### Auszuführende Aufgaben:
A. Wie bezeichnete die OECD laut dem Text über ausgelagerte Bundesbetriebe schon früh den Wildwuchs von Organisations- und Kontrollformen?
B. Gib einen Abschnitt aus dem Text über ausgelagerte Bundesbetriebe wortgetreu wieder: Setze bei den Worten „Immer wieder stellt“ ein und höre nach „und die Spitäler.“ auf.

### Übungstext:
+ + + + +
Covid, Spitäler, Armee, SBB, Post, Swisscom, RUAG, Elektrizitätswerke und -konzerne usw. – Pleiten, Pech und Pannen häuften sich in den letzten Jahren. Ende 2020 fasste die «NZZ» die Situation wie folgt zusammen: «Die Post-Tochter Postauto hatte über Jahre mit Tausenden von fiktiven Buchungen Subventionen erschlichen. Der Rüstungskonzern verlangte von der Armee zu viel Geld für den Unterhalt von Kampfjets und Helikoptern und wurde Opfer eines Cyberangriffs. Bei der Swisscom kam es zu einer Serie von Datenlecks und Netzunterbrüchen. Und die SBB befinden sich wegen vernachlässigter Nachwuchsplanung und Versäumnissen im Unterhalt auf anhaltender Holperfahrt.»

Die fehlenden Masken zu Beginn der Covid-Phasen, die aktuellen Strompreise, die laufenden Pannen und Pleiten bei den Bundesbetrieben haben nichts, aber auch gar nichts mit dem Ukraine-Krieg oder anderen geopolitischen Veränderungen zu tun. Es geht allesamt um «ausgelagerte» Bundesbetriebe, um «ausgelagerte» kommunale und kantonale Werke, insbesondere Elektrizitätswerke, und um die «Privatisierungswelle» bei den Spitälern.

Der Reihe nach. In den 90er-Jahren begann in ganz Europa die grosse «Liberalisierungswel-le». Die Schweiz wollte natürlich nicht abseitsstehen. Trotz Nein des Stimmvolkes wollte eine Mehrheit im Bundesrat, Parlament und in der Bundesverwaltung nach wie vor in die EU. Die Auslagerung von Bundesbetrieben war die logische Folge, um möglichst viel Hindernisse eines EU-Beitritts aus dem Weg zu räumen. Und so begann auch in der Schweiz die Auslagerung öffentlicher Aufgaben. Es entstand ein Wildwuchs von Organisations- und Kontrollformen. Niemand hatte den Überblick. Selbst die OECD sprach schon früh von einem «administrativen Zoo».

Immer wieder stellt sich die Frage: was auslagern? Swisscom AG, SBB AG, Post AG, RUAG (heute BGRB Holding AG), Skyguide AG, Finma, Swissmedic und ETH sind der breiten Öffentlichkeit mehr oder weniger bekannt. Weniger bekannt sind: Schweizerisches Nationalmuseum, Pro Helvetia, EHB, SERV, Identitas AG, SIFEM AG, IGE, Ensi, RAB, Metas, Innosuisse und SIR. Also eine Vielfalt von öffentlichen Bundesaufgaben, welche der politischen Kontrolle und Einflussnahme entzogen wurden. Hinzu kommen die vielen kommunalen Werke und die Spitäler.
+ + + + +
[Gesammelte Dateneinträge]
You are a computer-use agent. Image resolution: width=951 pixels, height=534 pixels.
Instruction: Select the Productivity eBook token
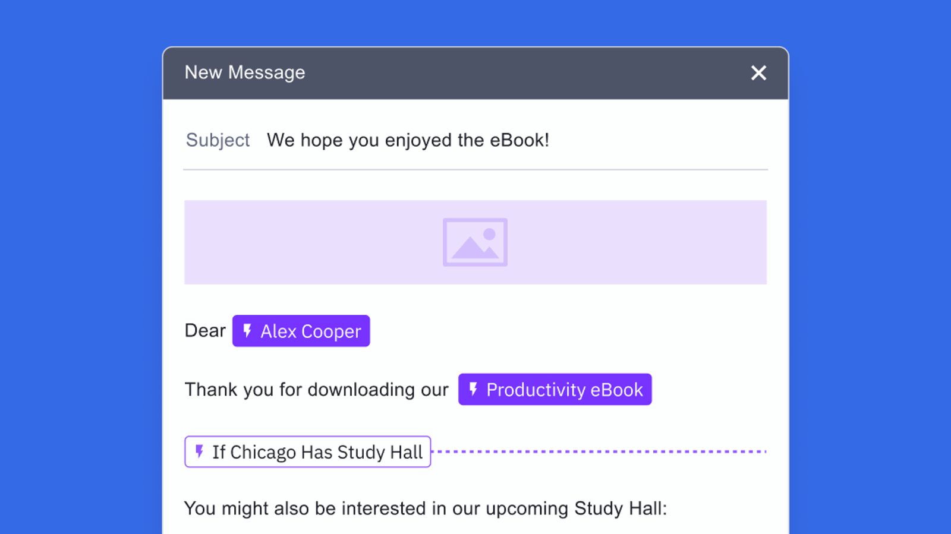tap(564, 390)
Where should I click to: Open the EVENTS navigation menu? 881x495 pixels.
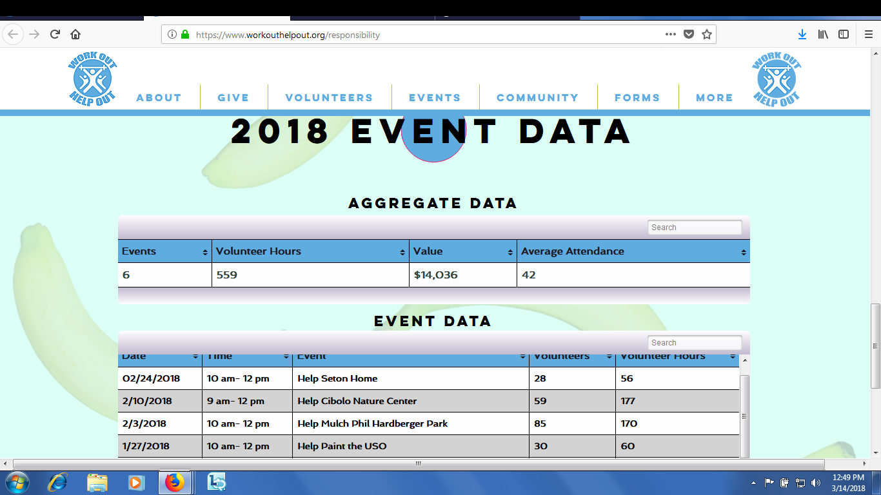tap(435, 98)
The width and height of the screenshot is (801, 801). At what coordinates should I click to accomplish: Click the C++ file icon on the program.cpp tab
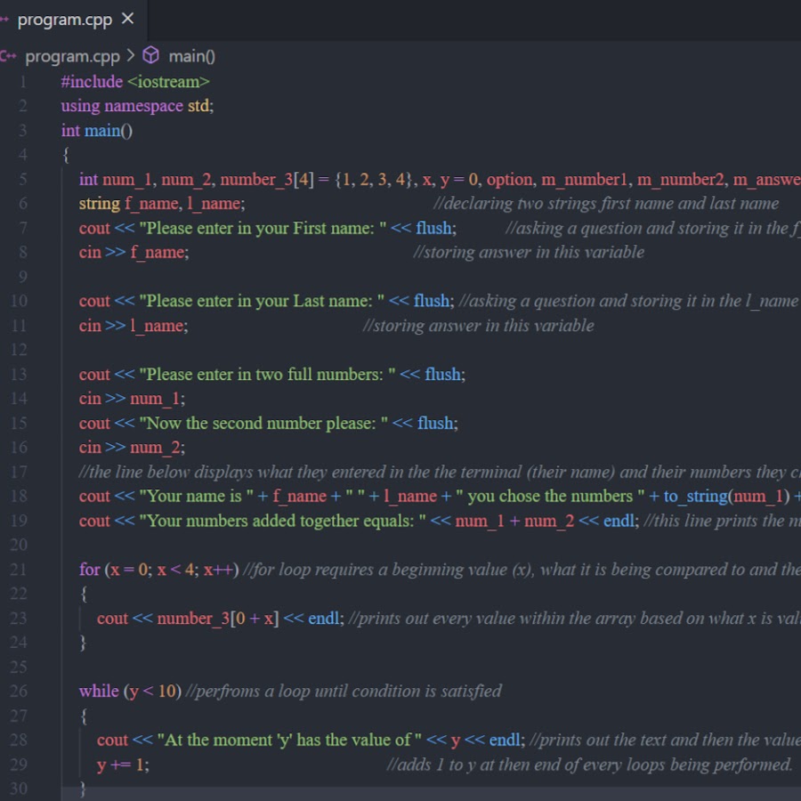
+ + + + +
### Ergebnisse der Aufgaben:
A. Als «administrativen Zoo».

B.
Immer wieder stellt sich die Frage: was auslagern? Swisscom AG, SBB AG, Post AG, RUAG (heute BGRB Holding AG), Skyguide AG, Finma, Swissmedic und ETH sind der breiten Öffentlichkeit mehr oder weniger bekannt. Weniger bekannt sind: Schweizerisches Nationalmuseum, Pro Helvetia, EHB, SERV, Identitas AG, SIFEM AG, IGE, Ensi, RAB, Metas, Innosuisse und SIR. Also eine Vielfalt von öffentlichen Bundesaufgaben, welche der politischen Kontrolle und Einflussnahme entzogen wurden. Hinzu kommen die vielen kommunalen Werke und die Spitäler.